Ok, maybe still a inherited dark corner, and not much touched since. My "blame" search stopped when the function was moved into the current module.

A overhaul and checking was required since #550 which was Huber instead of HuberScale. My earlier impression was that they were just not intended for use outside of RLM, I'll look into it.

@jseabold
Copy link
Member

Without looking I have a vague recollection that this is just a standalone, univariate, robust estimator of scale. (One of them is at least).

@josef-pkt
Copy link
Member

for example
with 0.5.0 to make sure it's not any of my current changes

>>> import numpy as np
>>> x = np.sqrt(2) * np.random.randn(500)
>>> import statsmodels.robust.scale as rscale
>>> rscale.Huber()(x)
(array(-0.03878802012269981), array(1.344585028724749))
>>> rscale.HuberScale()(1., len(x), x)
30.253540609632406

and the bugfix candidate HuberScale divides by sqrt(nobs) instead of nobs

>>> rscale.HuberScale()(1., len(x), x) / np.sqrt(len(x))
1.3529794672637696

update edit

my mistake it's df_resid not df_model or ddof (given that RLM works this would have been too big as a bug)

>>> rscale.HuberScale()(len(x) - 1., len(x), x)
1.3355792631491707

For the (almost) perfect prediction case in this issue: we still need some specific unit tests.

@josef-pkt
Copy link
Member

Without looking I have a vague recollection that this is just a standalone, univariate, robust estimator of scale.

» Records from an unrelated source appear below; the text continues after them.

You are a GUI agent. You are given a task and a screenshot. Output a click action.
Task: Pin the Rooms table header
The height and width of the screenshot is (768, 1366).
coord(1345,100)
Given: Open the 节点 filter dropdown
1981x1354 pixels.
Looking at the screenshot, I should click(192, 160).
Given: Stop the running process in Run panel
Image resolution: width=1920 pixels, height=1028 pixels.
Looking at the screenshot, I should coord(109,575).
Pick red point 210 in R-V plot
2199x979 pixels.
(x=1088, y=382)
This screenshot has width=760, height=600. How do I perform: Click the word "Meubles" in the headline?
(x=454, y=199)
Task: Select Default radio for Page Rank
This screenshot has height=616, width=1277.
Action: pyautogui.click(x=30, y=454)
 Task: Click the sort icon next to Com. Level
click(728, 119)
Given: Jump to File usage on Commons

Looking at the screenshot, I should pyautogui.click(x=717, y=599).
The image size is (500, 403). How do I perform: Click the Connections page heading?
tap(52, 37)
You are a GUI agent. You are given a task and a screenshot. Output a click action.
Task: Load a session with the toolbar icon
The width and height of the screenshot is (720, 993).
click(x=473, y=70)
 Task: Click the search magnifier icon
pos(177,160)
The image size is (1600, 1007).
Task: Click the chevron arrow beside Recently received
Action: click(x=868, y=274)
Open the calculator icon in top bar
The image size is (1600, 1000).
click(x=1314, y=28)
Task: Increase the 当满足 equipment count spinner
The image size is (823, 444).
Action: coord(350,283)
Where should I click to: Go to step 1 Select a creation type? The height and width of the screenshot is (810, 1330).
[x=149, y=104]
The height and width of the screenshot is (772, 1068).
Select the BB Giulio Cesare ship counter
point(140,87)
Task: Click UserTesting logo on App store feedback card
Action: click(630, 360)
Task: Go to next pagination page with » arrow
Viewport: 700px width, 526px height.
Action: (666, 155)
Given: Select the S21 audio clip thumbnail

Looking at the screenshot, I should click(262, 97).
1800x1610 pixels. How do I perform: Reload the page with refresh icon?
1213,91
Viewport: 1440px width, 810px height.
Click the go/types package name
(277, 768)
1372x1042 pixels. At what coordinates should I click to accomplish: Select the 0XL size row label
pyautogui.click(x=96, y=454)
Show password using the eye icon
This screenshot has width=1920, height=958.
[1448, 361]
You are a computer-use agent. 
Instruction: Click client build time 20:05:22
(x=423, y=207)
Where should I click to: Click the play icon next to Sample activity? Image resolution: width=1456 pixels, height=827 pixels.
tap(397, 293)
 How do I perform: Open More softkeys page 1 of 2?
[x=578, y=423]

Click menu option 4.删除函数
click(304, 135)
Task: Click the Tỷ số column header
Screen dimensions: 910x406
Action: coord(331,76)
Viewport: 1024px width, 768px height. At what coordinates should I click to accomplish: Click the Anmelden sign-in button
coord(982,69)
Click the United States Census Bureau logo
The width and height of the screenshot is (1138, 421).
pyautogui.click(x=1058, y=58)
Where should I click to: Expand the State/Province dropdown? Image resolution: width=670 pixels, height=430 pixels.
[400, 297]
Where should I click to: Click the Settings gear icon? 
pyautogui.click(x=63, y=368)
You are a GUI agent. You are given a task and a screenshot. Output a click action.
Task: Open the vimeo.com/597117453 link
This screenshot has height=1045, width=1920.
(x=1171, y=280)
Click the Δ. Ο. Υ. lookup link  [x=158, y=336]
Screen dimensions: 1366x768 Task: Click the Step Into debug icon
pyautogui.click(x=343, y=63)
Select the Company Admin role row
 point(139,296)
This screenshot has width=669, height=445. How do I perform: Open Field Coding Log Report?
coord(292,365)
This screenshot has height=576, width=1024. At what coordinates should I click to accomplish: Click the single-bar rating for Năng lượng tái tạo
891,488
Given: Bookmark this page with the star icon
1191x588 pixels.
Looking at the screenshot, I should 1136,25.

They should be, but as we had in the discussion on stand_mad versus mad, they are only used for residuals in RLM.
Huber is more standalone since it can estimate loc and scale at the same time, While for HuberScale the loc is supposed to be fixed and handled by the regression part in RLM, according to my interpretation.

@josef-pkt
Copy link
Member

update on references:
Huber Proposal 2 and similar was written by Skipper.
commit messages mention SAS
http://support.sas.com/documentation/cdl/en/statug/63962/HTML/default/viewer.htm#statug_rreg_sect018.htm
(SCALE=HUBER<(D=d)>) defines h from HuberScale, and references Huber 1981 p. 179

@josef-pkt
Copy link
Member

final comment:

HuberScale is fine except for the starting value in the case when mad=0. I get exactly the same results by calculating the implied scale from the winsorized sum of squares using fsolve. I think the solution is unique, and the mad center change will not cause any problems.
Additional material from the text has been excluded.